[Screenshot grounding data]
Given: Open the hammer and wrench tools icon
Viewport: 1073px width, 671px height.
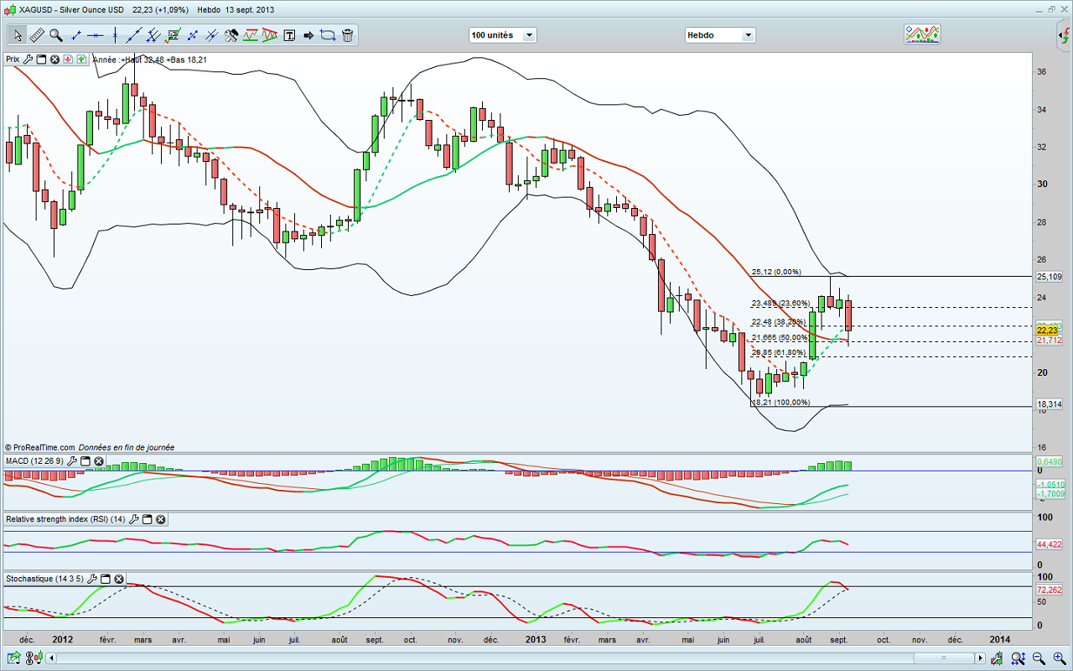Looking at the screenshot, I should tap(231, 35).
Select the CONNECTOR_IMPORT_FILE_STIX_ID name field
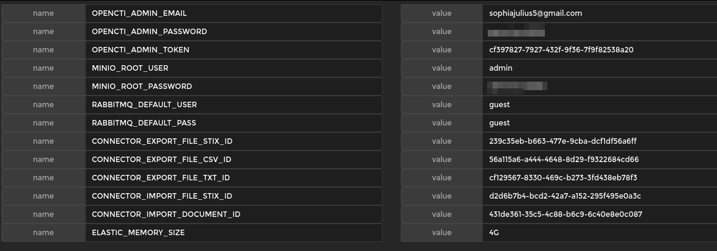Viewport: 717px width, 251px height. pyautogui.click(x=234, y=196)
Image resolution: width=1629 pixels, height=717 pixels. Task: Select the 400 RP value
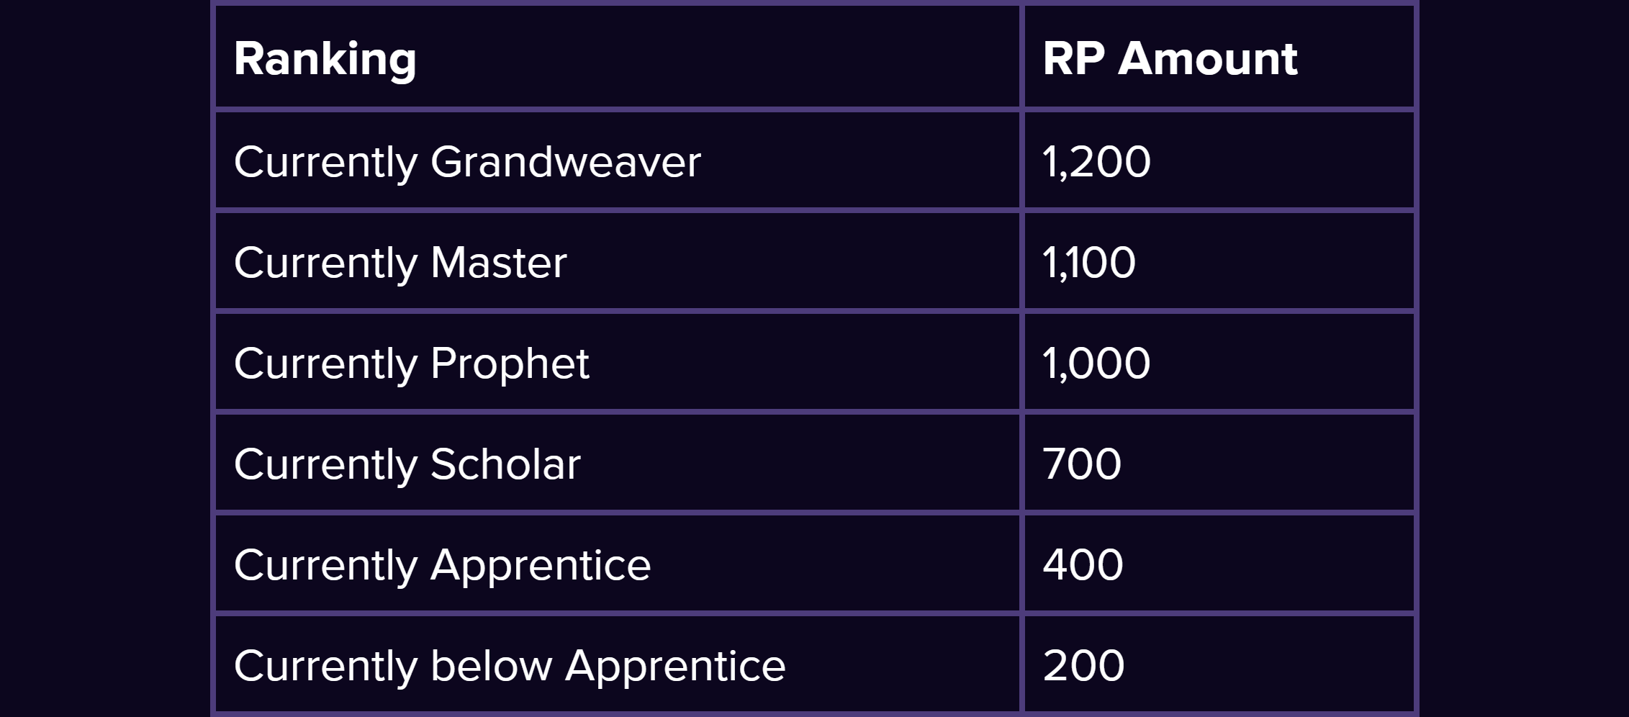tap(1083, 564)
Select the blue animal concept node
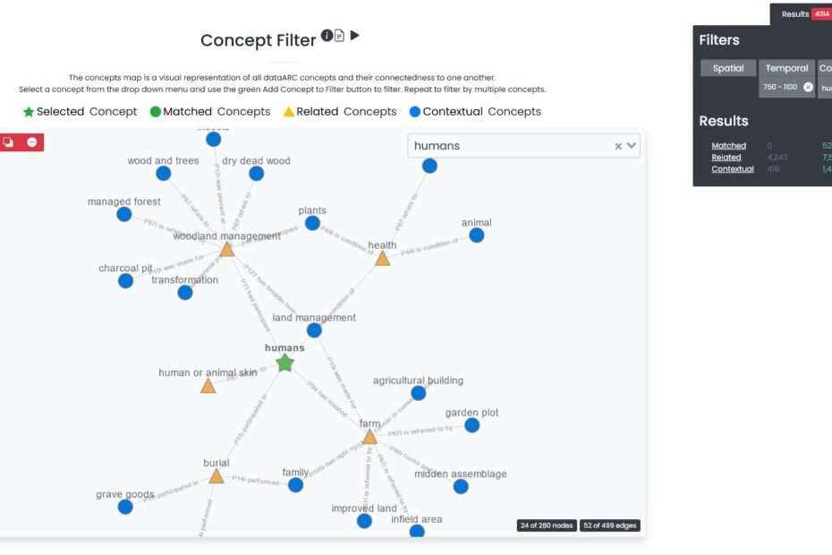 pos(475,235)
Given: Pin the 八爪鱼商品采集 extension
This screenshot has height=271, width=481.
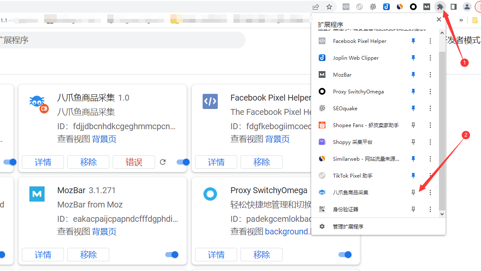Looking at the screenshot, I should (413, 192).
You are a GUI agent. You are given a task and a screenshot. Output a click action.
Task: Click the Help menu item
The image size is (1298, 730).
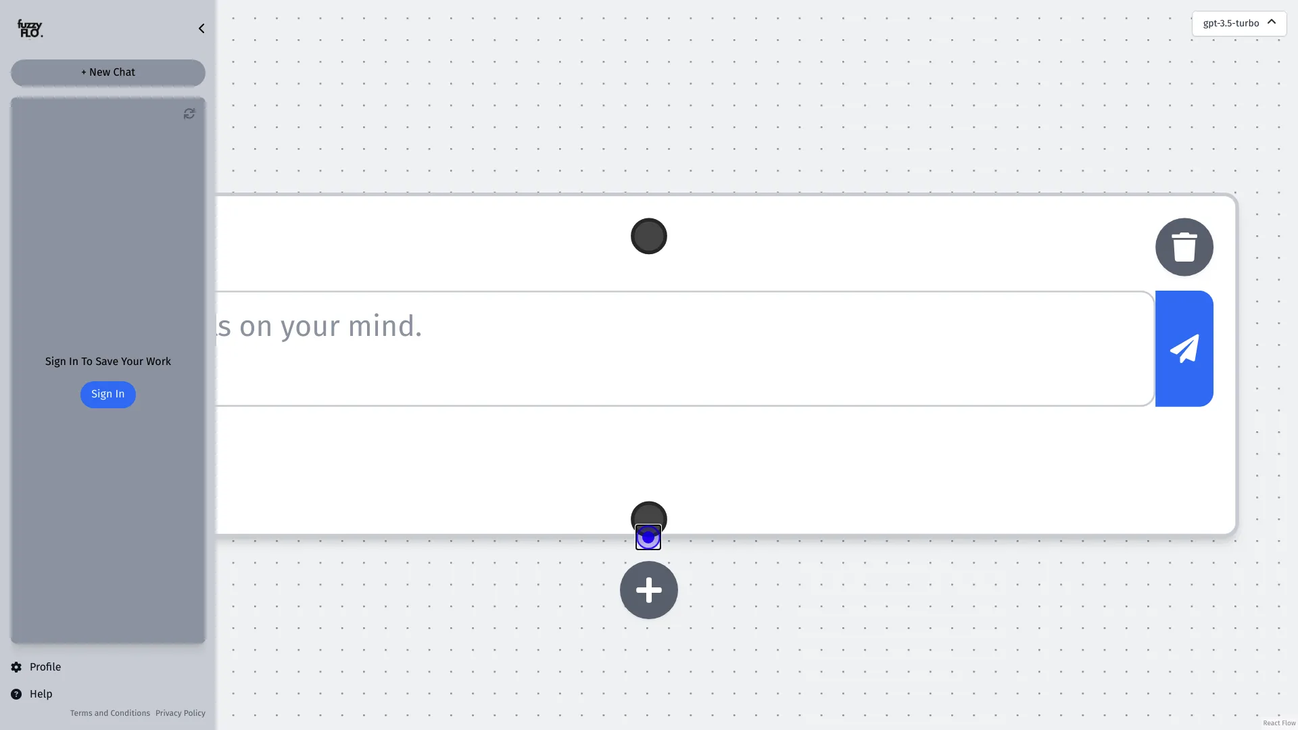coord(40,694)
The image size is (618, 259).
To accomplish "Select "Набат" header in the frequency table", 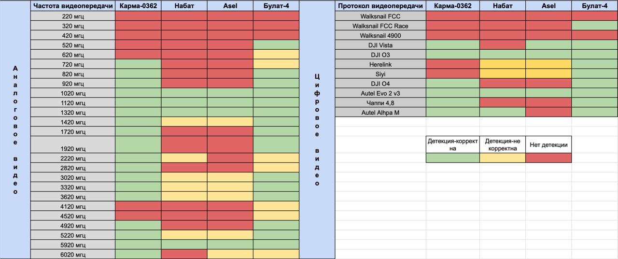I will click(184, 6).
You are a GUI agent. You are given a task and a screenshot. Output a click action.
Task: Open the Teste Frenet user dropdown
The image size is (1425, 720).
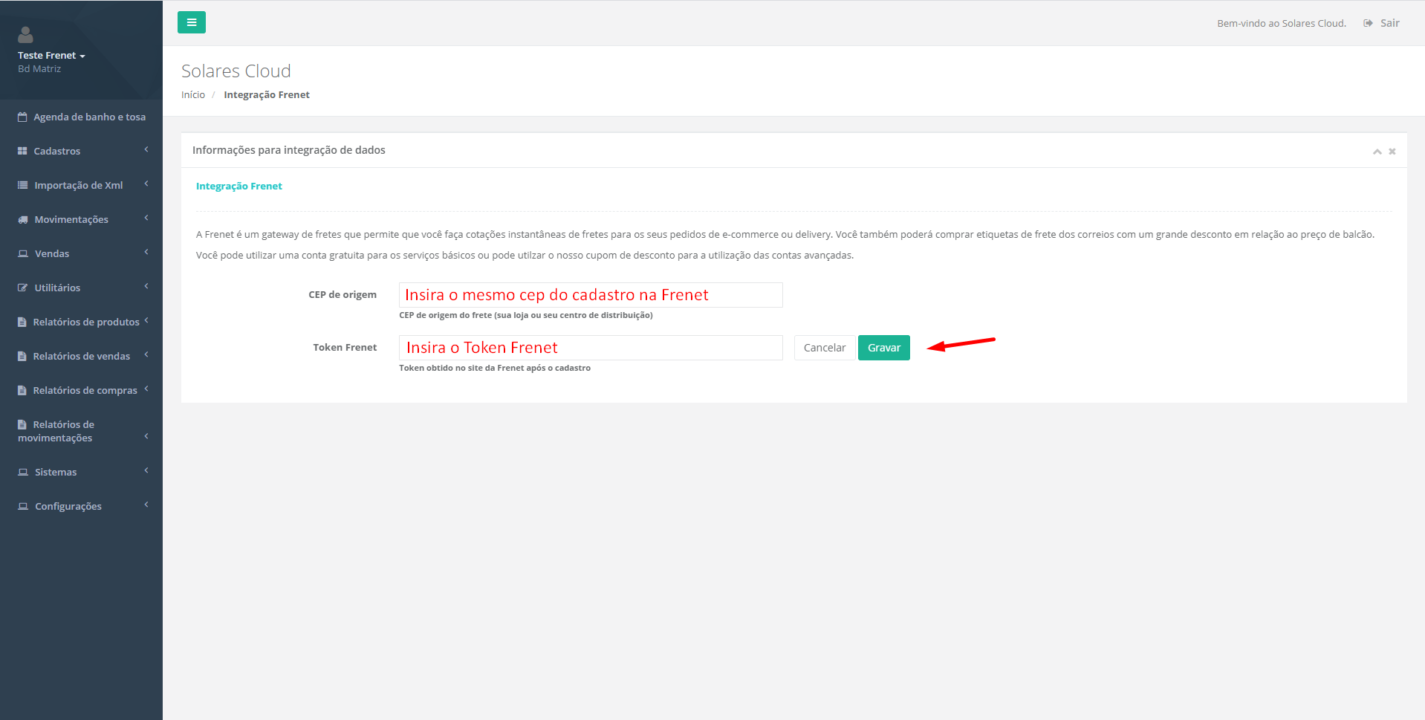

__ACTIVITY__. Those lines above that contain the string "Open" should be returned.

__RESPONSE AREA__.
Given: Open the hammer and wrench tools icon
Task: Open the Teste Frenet user dropdown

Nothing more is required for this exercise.